(Available data Opens)

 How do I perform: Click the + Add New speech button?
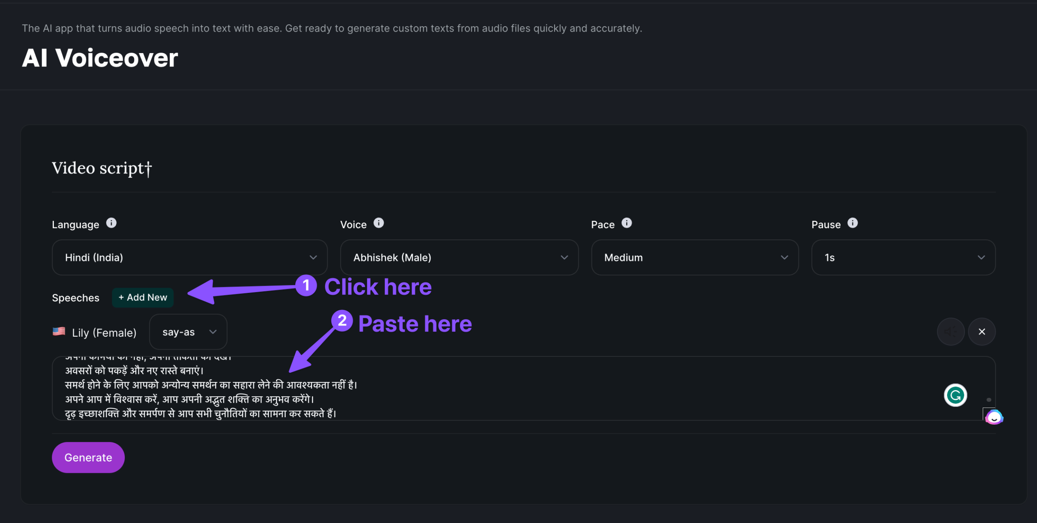coord(143,298)
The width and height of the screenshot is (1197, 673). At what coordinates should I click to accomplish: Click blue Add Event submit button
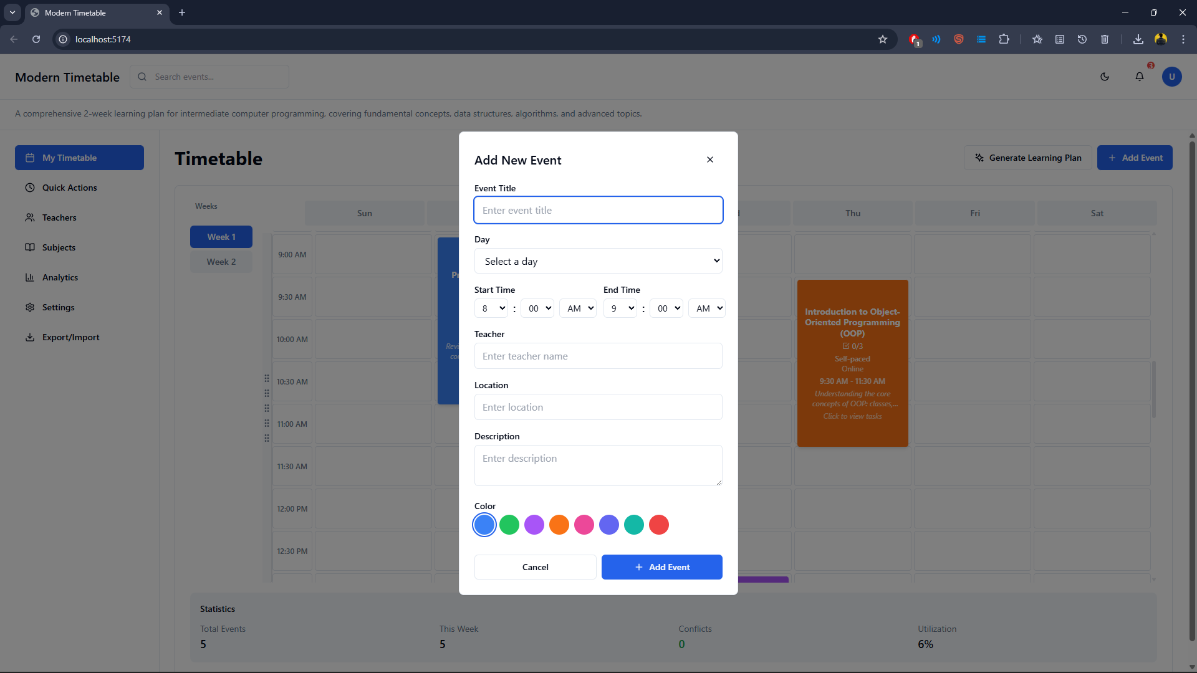tap(661, 567)
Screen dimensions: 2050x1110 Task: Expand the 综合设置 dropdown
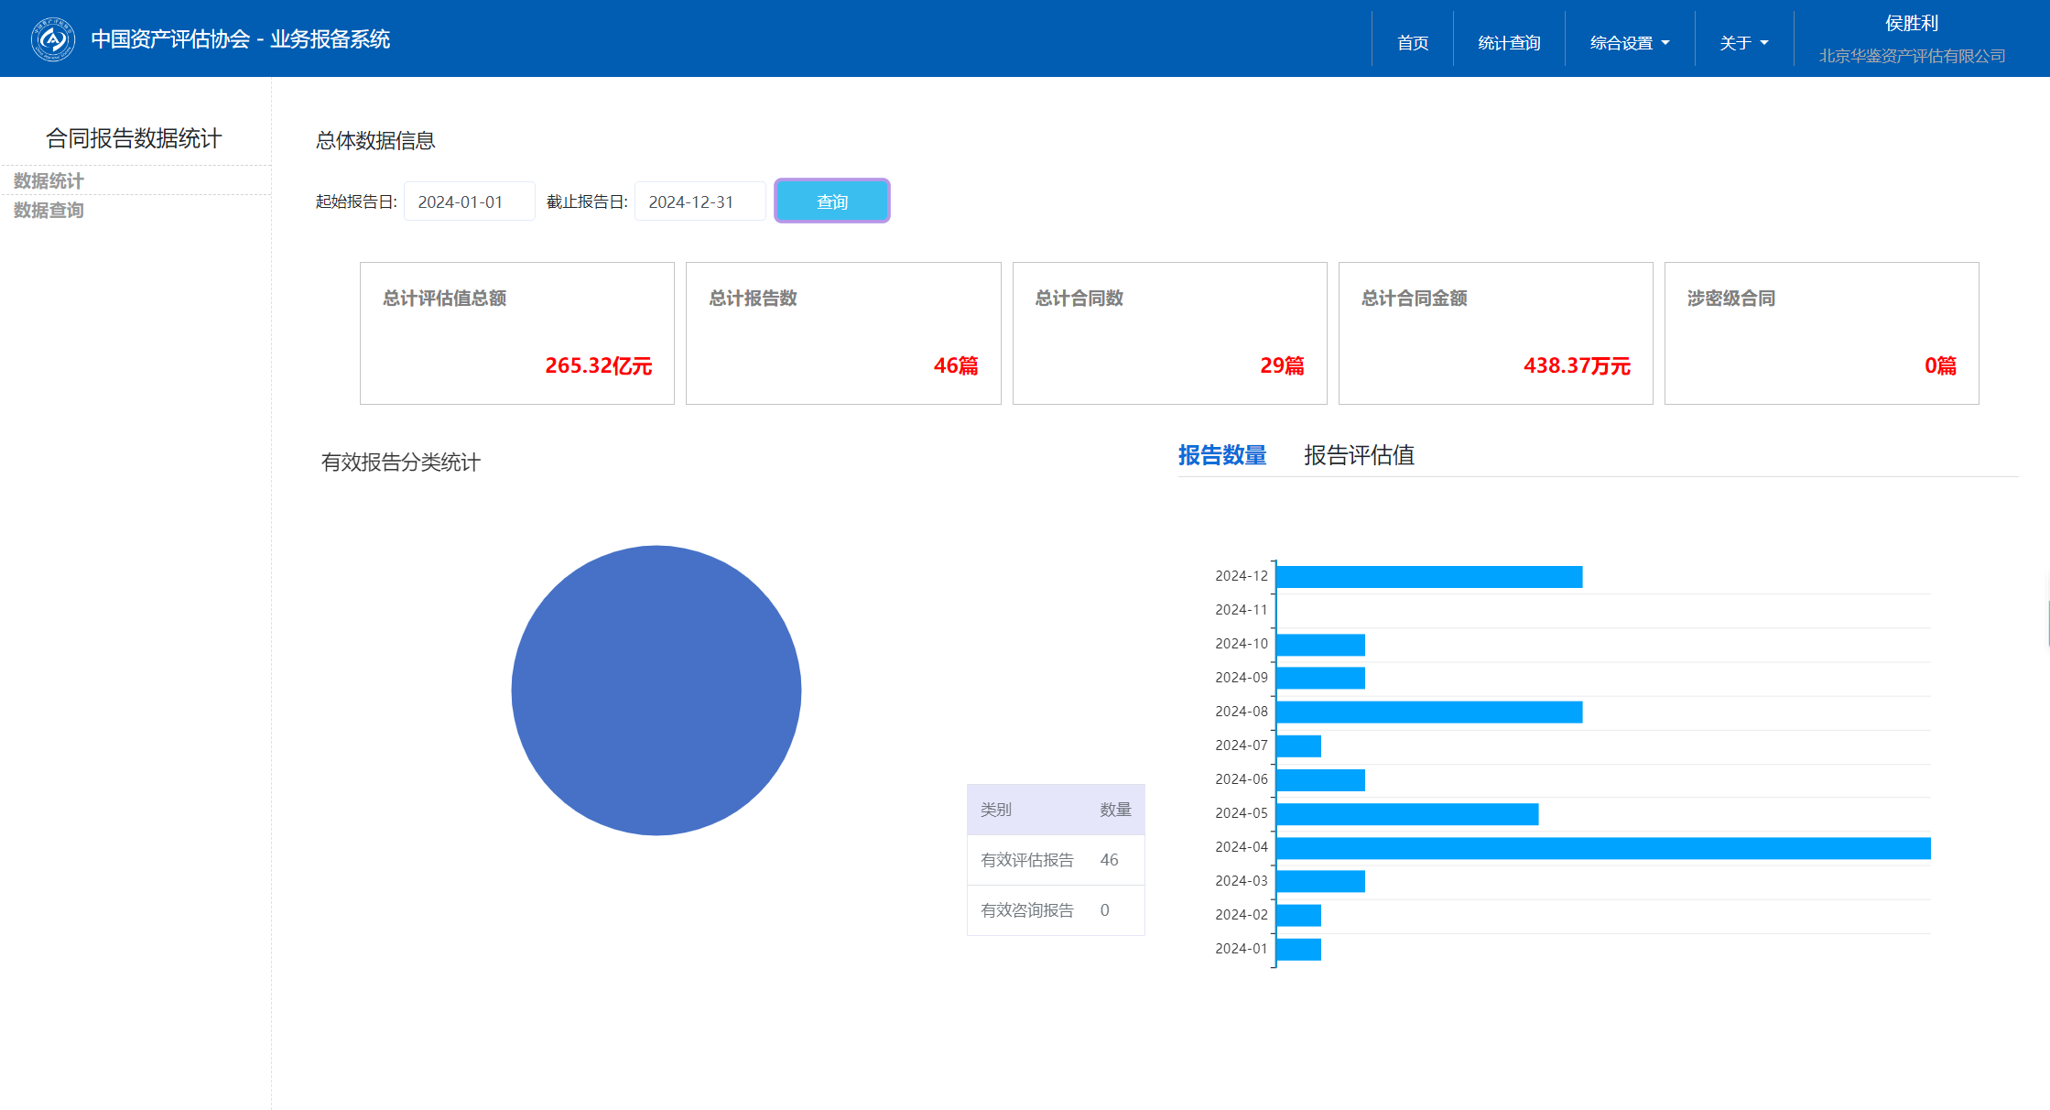pyautogui.click(x=1629, y=43)
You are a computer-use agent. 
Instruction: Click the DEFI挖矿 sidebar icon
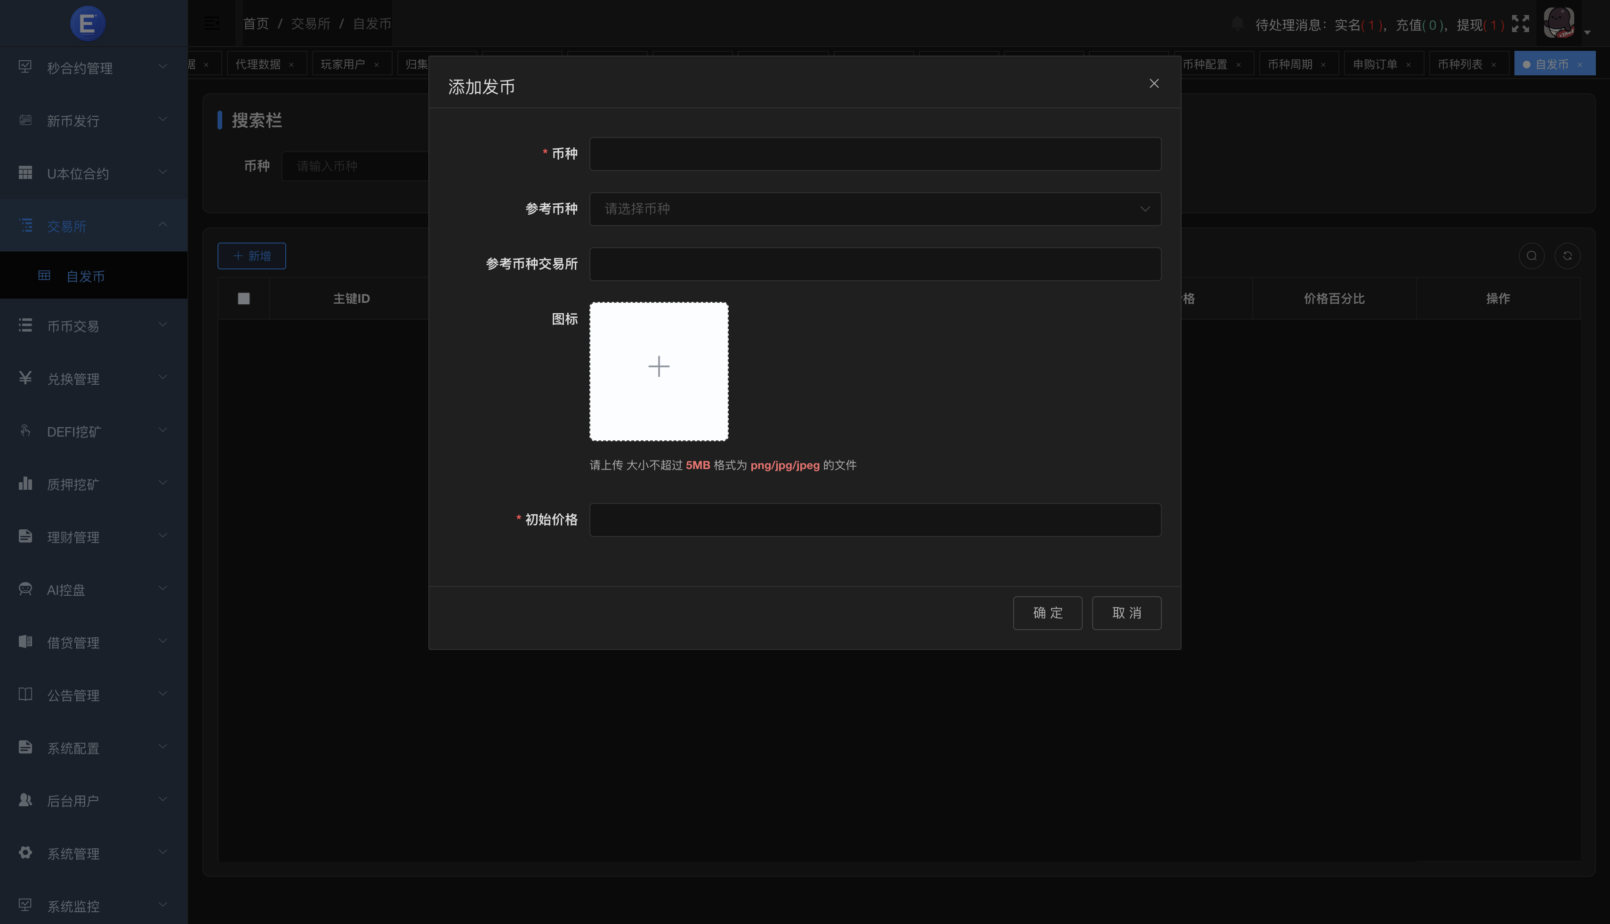[x=25, y=431]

(Available data Closes)

* **Exercise**: Transcribe the lines that run from the line bearing "You are a computer-use agent." through the last line of the data. Keep the wording exact and leave out every picture.

* **The completed task**:
You are a computer-use agent. 
Instruction: Click the DEFI挖矿 sidebar icon
[x=25, y=431]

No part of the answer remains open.